I will give very great weight to the considerations which have been mentioned, but I think the House would be wise to await the plan before coming to a judgment on it.

Mr. J. Griffiths

Perhaps I might join in the good wishes expressed to my right hon. Friend the Member for Blyth (Mr. Robens) on undertaking this important post in the industry with which I have had many years of association. While I agree at once that any step that can be taken to improve the organisation will receive the co-operation, I am sure, of both sides of industry, may I, on behalf of all those who wish the industry well, ask the right hon. Gentleman, having regard to the views held by some of his hon.

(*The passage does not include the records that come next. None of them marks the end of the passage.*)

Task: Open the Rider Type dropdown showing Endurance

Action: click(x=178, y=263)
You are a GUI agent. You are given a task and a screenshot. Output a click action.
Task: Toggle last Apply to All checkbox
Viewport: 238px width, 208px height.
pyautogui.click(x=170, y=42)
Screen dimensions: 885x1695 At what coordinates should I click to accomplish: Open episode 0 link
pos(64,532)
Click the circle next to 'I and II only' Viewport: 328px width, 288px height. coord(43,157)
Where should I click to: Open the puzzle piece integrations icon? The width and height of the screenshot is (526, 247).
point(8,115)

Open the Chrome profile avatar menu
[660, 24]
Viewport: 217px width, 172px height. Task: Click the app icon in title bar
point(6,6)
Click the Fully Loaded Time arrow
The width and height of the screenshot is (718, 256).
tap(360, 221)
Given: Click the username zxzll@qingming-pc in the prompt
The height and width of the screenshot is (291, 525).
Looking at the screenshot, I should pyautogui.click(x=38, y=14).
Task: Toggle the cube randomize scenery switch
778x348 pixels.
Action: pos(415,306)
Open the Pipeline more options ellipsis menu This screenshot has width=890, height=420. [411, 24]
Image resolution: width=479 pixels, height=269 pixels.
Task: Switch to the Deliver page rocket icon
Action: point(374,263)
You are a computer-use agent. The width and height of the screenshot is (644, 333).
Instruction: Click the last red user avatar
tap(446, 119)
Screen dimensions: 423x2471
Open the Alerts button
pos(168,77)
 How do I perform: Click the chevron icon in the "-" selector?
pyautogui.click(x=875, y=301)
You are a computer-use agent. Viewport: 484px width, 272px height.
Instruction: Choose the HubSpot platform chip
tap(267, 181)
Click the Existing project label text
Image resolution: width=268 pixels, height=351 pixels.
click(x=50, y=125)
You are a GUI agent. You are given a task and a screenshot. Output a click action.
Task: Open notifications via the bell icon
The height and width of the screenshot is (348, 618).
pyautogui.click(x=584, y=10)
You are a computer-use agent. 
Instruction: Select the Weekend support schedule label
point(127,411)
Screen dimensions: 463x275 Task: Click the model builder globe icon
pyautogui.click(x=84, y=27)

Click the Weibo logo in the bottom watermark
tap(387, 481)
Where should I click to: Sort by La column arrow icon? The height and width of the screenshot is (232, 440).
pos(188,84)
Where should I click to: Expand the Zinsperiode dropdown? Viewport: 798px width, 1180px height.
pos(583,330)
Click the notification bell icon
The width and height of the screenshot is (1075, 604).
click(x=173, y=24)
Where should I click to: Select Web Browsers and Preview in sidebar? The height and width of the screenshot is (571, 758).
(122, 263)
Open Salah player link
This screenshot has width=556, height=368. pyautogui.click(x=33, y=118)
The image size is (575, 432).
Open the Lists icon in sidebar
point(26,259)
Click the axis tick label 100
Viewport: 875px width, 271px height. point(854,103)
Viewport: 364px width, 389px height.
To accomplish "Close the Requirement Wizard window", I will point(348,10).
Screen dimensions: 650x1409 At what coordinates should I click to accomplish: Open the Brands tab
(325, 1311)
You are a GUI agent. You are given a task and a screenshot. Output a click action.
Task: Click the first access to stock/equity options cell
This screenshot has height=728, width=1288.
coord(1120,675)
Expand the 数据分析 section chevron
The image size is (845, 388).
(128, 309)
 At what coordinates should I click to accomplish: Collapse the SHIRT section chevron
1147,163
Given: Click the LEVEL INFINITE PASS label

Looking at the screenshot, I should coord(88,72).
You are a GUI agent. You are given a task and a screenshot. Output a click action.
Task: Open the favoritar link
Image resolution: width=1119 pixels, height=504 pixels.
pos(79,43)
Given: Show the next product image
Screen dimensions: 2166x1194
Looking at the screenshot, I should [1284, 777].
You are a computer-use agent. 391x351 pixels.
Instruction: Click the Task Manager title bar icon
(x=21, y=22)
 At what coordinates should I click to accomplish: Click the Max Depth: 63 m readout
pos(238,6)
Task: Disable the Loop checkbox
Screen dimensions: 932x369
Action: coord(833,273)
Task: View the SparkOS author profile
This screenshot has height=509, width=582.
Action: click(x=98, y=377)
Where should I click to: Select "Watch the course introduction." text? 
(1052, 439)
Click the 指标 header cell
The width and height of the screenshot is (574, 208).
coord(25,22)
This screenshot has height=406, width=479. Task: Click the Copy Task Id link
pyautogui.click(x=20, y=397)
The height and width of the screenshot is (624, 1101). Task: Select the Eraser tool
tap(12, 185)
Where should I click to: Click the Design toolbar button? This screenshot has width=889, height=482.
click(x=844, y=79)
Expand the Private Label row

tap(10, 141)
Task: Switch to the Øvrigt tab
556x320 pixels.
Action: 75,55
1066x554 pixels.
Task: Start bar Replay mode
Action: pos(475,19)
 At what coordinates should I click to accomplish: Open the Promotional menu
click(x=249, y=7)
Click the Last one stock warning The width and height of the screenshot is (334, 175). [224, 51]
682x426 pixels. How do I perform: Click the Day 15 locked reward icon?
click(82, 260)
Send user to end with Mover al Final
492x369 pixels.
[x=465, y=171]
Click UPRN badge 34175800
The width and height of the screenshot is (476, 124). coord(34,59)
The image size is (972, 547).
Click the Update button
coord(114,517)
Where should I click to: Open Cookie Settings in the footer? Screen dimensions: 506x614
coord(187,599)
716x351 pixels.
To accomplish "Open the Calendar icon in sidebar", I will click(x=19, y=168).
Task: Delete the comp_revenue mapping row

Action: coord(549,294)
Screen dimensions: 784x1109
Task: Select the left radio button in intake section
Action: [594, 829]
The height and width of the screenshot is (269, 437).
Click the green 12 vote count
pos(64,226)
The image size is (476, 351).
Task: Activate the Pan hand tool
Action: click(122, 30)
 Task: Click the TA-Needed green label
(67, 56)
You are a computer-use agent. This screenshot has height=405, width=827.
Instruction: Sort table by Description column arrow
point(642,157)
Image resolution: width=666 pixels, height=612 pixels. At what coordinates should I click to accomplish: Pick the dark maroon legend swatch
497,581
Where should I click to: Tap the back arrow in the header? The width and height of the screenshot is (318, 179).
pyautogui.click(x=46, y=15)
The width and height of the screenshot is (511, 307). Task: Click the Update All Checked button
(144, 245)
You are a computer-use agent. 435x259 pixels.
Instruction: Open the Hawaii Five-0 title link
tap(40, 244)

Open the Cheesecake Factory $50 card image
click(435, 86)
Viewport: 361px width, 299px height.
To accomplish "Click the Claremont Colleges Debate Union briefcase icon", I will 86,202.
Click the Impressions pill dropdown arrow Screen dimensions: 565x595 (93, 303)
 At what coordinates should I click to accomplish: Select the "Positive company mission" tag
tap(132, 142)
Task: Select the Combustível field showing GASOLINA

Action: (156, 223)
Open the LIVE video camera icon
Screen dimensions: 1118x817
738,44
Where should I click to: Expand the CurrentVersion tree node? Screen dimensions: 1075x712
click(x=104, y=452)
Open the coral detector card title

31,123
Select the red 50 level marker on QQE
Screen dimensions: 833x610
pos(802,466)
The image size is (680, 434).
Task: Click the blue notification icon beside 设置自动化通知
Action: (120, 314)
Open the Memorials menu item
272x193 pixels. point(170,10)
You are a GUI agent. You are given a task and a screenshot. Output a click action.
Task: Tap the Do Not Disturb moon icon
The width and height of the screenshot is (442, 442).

Friends, to bear in mind, in case any attempt is made to go back to district agreements, district prices and district competition, that the one thing the industry needs is to put the past behind it and be able to look to the future? What is suggested would be a return to the thirties, and that would be calamitous for the industry and the nation.

Mr. Wood

I thank the right hon. Gentleman for his remarks about his right hon. Friend. I have twice this afternoon said that the particular matters which the right hon. Gentleman has in mind will be kept very much in my mind when I discuss this subject, and I would certainly like to repeat it again to the right hon. Gentleman.